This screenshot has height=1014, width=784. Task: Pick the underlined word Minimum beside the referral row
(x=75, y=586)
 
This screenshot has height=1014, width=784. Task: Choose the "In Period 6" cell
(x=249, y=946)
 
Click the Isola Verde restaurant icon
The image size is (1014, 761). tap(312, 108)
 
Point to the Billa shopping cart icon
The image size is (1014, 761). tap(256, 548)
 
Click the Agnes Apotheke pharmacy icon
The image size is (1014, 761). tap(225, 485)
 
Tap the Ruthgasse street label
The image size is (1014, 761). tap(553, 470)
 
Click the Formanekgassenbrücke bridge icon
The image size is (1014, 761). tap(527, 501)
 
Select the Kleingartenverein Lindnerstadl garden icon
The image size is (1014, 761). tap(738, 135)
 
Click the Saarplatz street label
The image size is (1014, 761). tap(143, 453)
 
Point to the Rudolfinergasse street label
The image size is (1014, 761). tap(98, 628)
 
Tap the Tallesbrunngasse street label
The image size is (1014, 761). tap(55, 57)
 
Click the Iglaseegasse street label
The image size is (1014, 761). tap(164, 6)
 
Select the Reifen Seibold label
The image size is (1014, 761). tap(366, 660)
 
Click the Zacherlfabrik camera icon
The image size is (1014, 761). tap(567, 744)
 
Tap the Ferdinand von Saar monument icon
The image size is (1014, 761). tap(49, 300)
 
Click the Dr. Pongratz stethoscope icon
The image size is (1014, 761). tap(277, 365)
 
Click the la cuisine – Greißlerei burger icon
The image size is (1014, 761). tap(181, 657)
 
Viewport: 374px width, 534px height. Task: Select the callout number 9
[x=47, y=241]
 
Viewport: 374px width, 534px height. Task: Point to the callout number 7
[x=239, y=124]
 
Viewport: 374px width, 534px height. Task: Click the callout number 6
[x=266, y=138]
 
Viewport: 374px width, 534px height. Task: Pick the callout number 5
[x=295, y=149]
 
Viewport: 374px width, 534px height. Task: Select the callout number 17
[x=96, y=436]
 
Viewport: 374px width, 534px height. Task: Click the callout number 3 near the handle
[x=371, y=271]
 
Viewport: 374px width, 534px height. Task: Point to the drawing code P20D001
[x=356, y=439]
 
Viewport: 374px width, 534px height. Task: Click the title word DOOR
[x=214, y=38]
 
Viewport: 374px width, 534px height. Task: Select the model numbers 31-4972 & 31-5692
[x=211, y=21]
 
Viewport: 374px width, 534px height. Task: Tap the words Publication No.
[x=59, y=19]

SHORT PROBLEM –
Copy every row above word for word, with nothing added, dropped, or altered.

SOLUTION FOR THIS TASK –
This screenshot has height=1014, width=784. Task: Pick the underlined word Minimum beside the referral row
(x=75, y=586)
 
This screenshot has height=1014, width=784. Task: Choose the "In Period 6" cell
(x=249, y=946)
 
Click the Isola Verde restaurant icon
The image size is (1014, 761). tap(312, 108)
 
Point to the Billa shopping cart icon
The image size is (1014, 761). tap(256, 548)
 
Click the Agnes Apotheke pharmacy icon
The image size is (1014, 761). tap(225, 485)
 
Tap the Ruthgasse street label
The image size is (1014, 761). tap(553, 470)
 
Click the Formanekgassenbrücke bridge icon
The image size is (1014, 761). tap(527, 501)
 
Select the Kleingartenverein Lindnerstadl garden icon
The image size is (1014, 761). tap(738, 135)
 
Click the Saarplatz street label
The image size is (1014, 761). tap(143, 453)
 
Point to the Rudolfinergasse street label
The image size is (1014, 761). tap(98, 628)
 
Tap the Tallesbrunngasse street label
The image size is (1014, 761). tap(55, 57)
 
Click the Iglaseegasse street label
The image size is (1014, 761). tap(164, 6)
 
Select the Reifen Seibold label
The image size is (1014, 761). tap(366, 660)
 
Click the Zacherlfabrik camera icon
The image size is (1014, 761). tap(567, 744)
 
Tap the Ferdinand von Saar monument icon
The image size is (1014, 761). tap(49, 300)
 
Click the Dr. Pongratz stethoscope icon
The image size is (1014, 761). tap(277, 365)
 
Click the la cuisine – Greißlerei burger icon
The image size is (1014, 761). tap(181, 657)
 
Viewport: 374px width, 534px height. Task: Select the callout number 9
[x=47, y=241]
 
Viewport: 374px width, 534px height. Task: Point to the callout number 7
[x=239, y=124]
 
Viewport: 374px width, 534px height. Task: Click the callout number 6
[x=266, y=138]
 
Viewport: 374px width, 534px height. Task: Pick the callout number 5
[x=295, y=149]
 
Viewport: 374px width, 534px height. Task: Select the callout number 17
[x=96, y=436]
 
Viewport: 374px width, 534px height. Task: Click the callout number 3 near the handle
[x=371, y=271]
 
Viewport: 374px width, 534px height. Task: Point to the drawing code P20D001
[x=356, y=439]
 
Viewport: 374px width, 534px height. Task: Click the title word DOOR
[x=214, y=38]
 
Viewport: 374px width, 534px height. Task: Select the model numbers 31-4972 & 31-5692
[x=211, y=21]
 
Viewport: 374px width, 534px height. Task: Tap the words Publication No.
[x=59, y=19]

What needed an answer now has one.